** begin DATASET EXCERPTS **

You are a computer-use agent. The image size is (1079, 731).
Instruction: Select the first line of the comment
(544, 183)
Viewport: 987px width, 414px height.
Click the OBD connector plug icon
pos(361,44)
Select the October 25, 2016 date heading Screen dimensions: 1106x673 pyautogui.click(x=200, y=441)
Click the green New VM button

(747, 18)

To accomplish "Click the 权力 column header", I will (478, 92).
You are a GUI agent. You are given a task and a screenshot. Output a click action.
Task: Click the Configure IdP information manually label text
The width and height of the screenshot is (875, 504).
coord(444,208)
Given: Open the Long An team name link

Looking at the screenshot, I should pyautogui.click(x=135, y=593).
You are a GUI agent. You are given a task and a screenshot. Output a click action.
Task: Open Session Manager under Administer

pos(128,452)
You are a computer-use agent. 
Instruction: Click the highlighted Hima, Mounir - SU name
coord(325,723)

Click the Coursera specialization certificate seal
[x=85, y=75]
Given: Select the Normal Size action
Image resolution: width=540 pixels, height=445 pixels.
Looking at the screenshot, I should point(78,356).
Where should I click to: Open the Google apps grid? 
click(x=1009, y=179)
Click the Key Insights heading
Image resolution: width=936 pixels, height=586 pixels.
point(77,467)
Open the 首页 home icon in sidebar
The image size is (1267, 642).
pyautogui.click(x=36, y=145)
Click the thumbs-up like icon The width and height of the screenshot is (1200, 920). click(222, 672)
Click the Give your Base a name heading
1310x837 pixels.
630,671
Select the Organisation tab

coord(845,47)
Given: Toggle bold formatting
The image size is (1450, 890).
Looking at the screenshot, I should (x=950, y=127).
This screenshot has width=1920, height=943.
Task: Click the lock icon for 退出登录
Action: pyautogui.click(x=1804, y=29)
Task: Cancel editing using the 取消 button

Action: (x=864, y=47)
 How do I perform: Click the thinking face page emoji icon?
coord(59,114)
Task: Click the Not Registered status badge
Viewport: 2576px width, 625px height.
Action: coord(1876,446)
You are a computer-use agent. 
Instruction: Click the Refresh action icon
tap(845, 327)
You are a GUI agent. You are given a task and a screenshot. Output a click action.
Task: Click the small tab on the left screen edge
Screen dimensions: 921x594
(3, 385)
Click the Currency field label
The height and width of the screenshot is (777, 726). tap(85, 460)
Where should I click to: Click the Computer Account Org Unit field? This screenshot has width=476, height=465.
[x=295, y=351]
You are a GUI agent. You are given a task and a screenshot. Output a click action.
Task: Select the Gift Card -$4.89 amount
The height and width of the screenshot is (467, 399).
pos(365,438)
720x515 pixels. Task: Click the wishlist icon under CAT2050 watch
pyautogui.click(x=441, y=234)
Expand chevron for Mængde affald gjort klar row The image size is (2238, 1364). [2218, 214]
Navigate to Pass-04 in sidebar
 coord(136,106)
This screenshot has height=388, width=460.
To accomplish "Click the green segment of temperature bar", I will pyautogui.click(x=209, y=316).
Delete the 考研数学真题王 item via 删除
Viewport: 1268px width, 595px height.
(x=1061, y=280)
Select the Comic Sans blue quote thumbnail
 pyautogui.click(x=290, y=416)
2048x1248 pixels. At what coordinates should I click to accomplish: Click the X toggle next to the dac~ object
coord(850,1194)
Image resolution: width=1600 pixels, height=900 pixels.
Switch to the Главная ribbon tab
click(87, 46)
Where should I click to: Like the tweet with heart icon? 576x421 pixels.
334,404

** end DATASET EXCERPTS **

* _REQUIRED WORK_
Copy the material above line for line, with no changes.

* _FINAL RESULT_
You are a computer-use agent. The image size is (1079, 731).
Instruction: Select the first line of the comment
(544, 183)
Viewport: 987px width, 414px height.
Click the OBD connector plug icon
pos(361,44)
Select the October 25, 2016 date heading Screen dimensions: 1106x673 pyautogui.click(x=200, y=441)
Click the green New VM button

(747, 18)

To accomplish "Click the 权力 column header", I will (478, 92).
You are a GUI agent. You are given a task and a screenshot. Output a click action.
Task: Click the Configure IdP information manually label text
The width and height of the screenshot is (875, 504).
coord(444,208)
Given: Open the Long An team name link

Looking at the screenshot, I should pyautogui.click(x=135, y=593).
You are a GUI agent. You are given a task and a screenshot. Output a click action.
Task: Open Session Manager under Administer

pos(128,452)
You are a computer-use agent. 
Instruction: Click the highlighted Hima, Mounir - SU name
coord(325,723)

Click the Coursera specialization certificate seal
[x=85, y=75]
Given: Select the Normal Size action
Image resolution: width=540 pixels, height=445 pixels.
Looking at the screenshot, I should point(78,356).
Where should I click to: Open the Google apps grid? 
click(x=1009, y=179)
Click the Key Insights heading
Image resolution: width=936 pixels, height=586 pixels.
point(77,467)
Open the 首页 home icon in sidebar
The image size is (1267, 642).
pyautogui.click(x=36, y=145)
Click the thumbs-up like icon The width and height of the screenshot is (1200, 920). click(222, 672)
Click the Give your Base a name heading
1310x837 pixels.
630,671
Select the Organisation tab

coord(845,47)
Given: Toggle bold formatting
The image size is (1450, 890).
Looking at the screenshot, I should (x=950, y=127).
This screenshot has width=1920, height=943.
Task: Click the lock icon for 退出登录
Action: pyautogui.click(x=1804, y=29)
Task: Cancel editing using the 取消 button

Action: (x=864, y=47)
 How do I perform: Click the thinking face page emoji icon?
coord(59,114)
Task: Click the Not Registered status badge
Viewport: 2576px width, 625px height.
Action: coord(1876,446)
You are a computer-use agent. 
Instruction: Click the Refresh action icon
tap(845, 327)
You are a GUI agent. You are given a task and a screenshot. Output a click action.
Task: Click the small tab on the left screen edge
Screen dimensions: 921x594
(3, 385)
Click the Currency field label
The height and width of the screenshot is (777, 726). tap(85, 460)
Where should I click to: Click the Computer Account Org Unit field? This screenshot has width=476, height=465.
[x=295, y=351]
You are a GUI agent. You are given a task and a screenshot. Output a click action.
Task: Select the Gift Card -$4.89 amount
The height and width of the screenshot is (467, 399).
pos(365,438)
720x515 pixels. Task: Click the wishlist icon under CAT2050 watch
pyautogui.click(x=441, y=234)
Expand chevron for Mængde affald gjort klar row The image size is (2238, 1364). [2218, 214]
Navigate to Pass-04 in sidebar
 coord(136,106)
This screenshot has height=388, width=460.
To accomplish "Click the green segment of temperature bar", I will pyautogui.click(x=209, y=316).
Delete the 考研数学真题王 item via 删除
Viewport: 1268px width, 595px height.
(x=1061, y=280)
Select the Comic Sans blue quote thumbnail
 pyautogui.click(x=290, y=416)
2048x1248 pixels. At what coordinates should I click to accomplish: Click the X toggle next to the dac~ object
coord(850,1194)
Image resolution: width=1600 pixels, height=900 pixels.
Switch to the Главная ribbon tab
click(87, 46)
Where should I click to: Like the tweet with heart icon? 576x421 pixels.
334,404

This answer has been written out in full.